Benzin ve motorinde %3’lük bir harmanlama yapılmasının zorunlu hale getirilmesi durumunda ise 493 bin metreküp biyodizel ve 80 bin metreküp biyoetanole ihtiyaç bulunuyor.

Bu da 493 bin metreküp biyodizel için 1,2 milyon ton kolza ve aspir, 80 bin metreküp biyoetanol için de yaklaşık 1 milyon ton şekerpancarı veya 223 bin ton mısır üretimi anlamına geliyor. 2010 yılı tüketimi sabit alındığında bu rakama harmanlanması gereken biyodizel üretimi için gerekli yerli tarım ürünlerinin üretiminin Gıda Tarım ve Hayvancılık Bakanlığı verilerine dayanılarak, 2016 yılında karşılanabileceği hesaplanıyor.
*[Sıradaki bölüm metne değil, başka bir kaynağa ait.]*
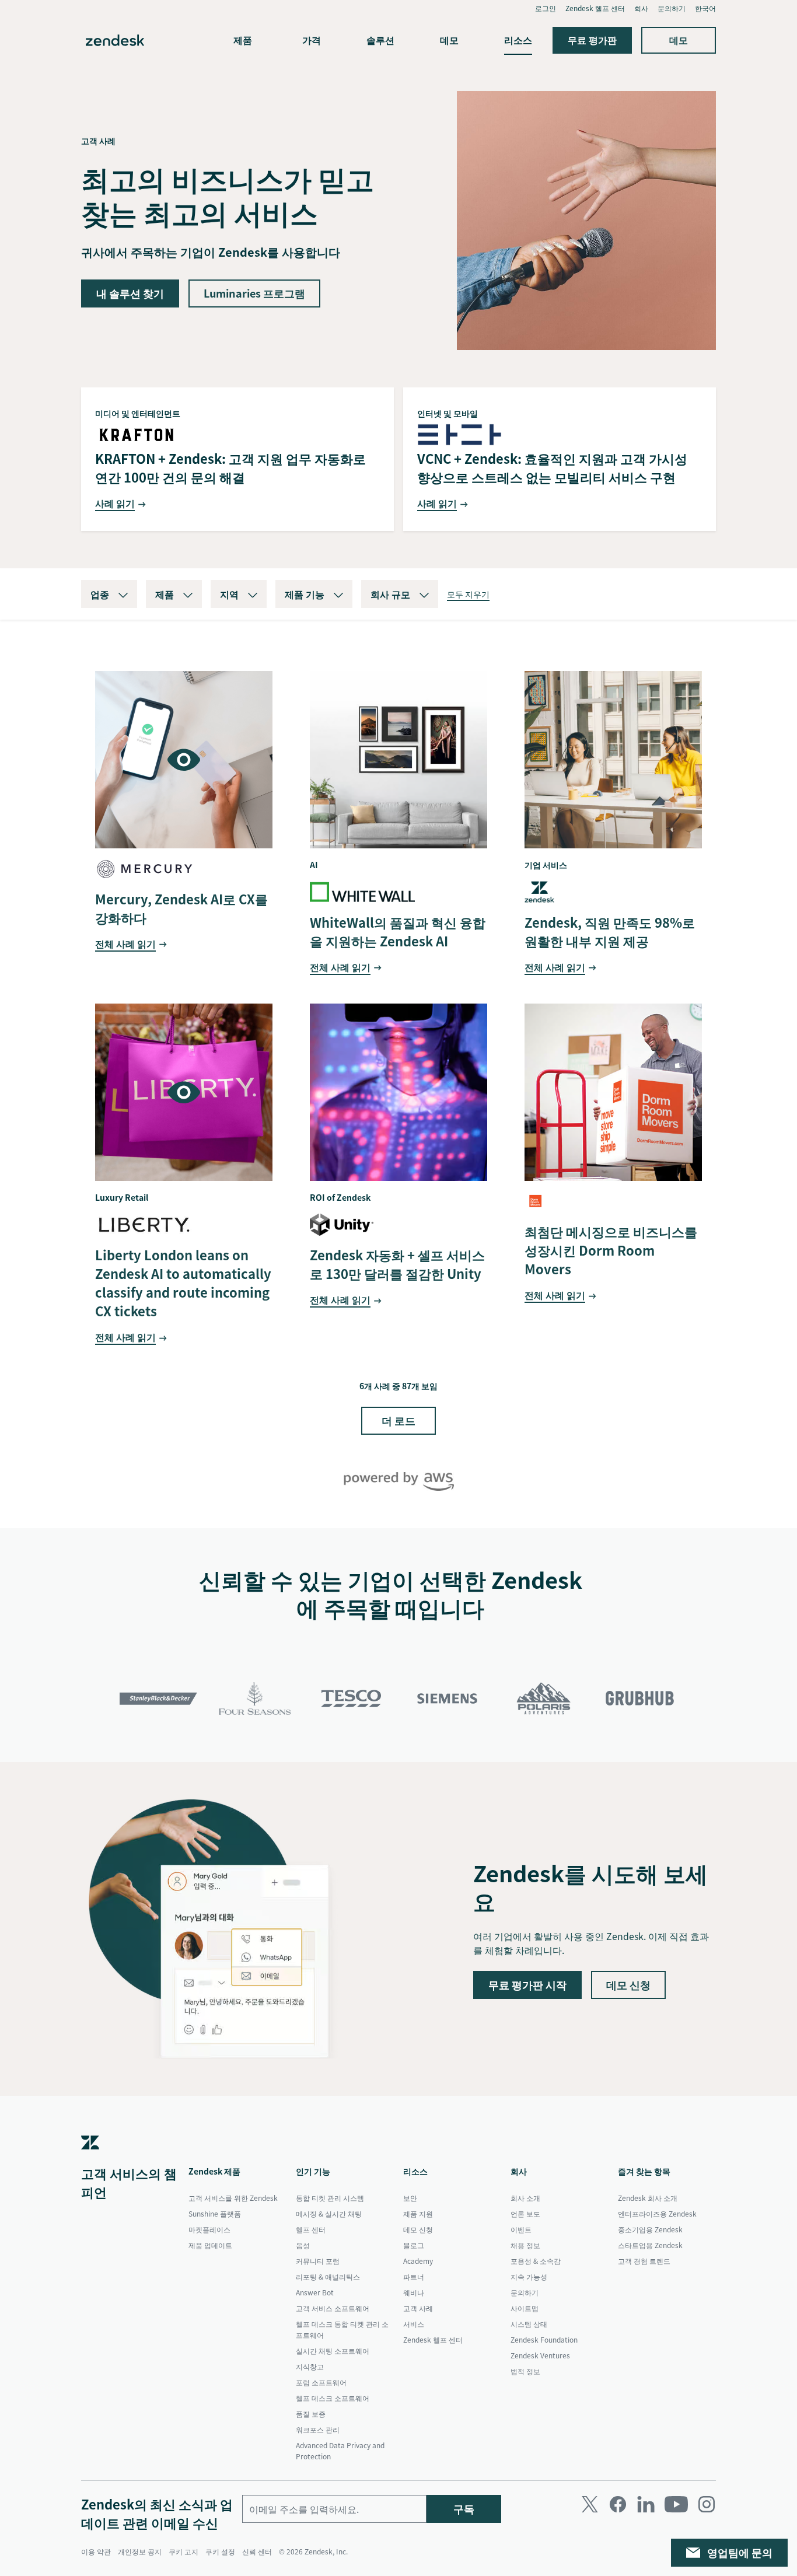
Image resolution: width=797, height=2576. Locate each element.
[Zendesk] (90, 2159)
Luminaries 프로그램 (254, 293)
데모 (449, 40)
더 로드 (398, 1420)
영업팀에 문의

Edip Uğur: “Ülke şartlarına uygun değil”

Konunun en yakın muhataplarından olan Bitkisel Yağ Sanayicileri Derneği (BYSD) Başkanı A. Edip Uğur, yağlı tohum bitkileri ve ham yağda net ithalatçı olan ülkemizde böyle bir zorunluluğun getirilmesinin gerekçesini anlamakta güçlük çektiklerini açıkladı. Uğur, “İthalata dayalı ve petrole göre daha pahalı olan ham yağı biyodizelde kullanmak ve motorine katmak cari açığı azaltmaz, bilakis artırır. Bu nedenle EPDK kararını yeniden gözden geçirmeli, ilgili sektörlerin görüşlerini almalı ve özellikle bitkisel atık yağın biyodizele dönüştürülmesi yönünde teşvikler getirmelidir” dedi.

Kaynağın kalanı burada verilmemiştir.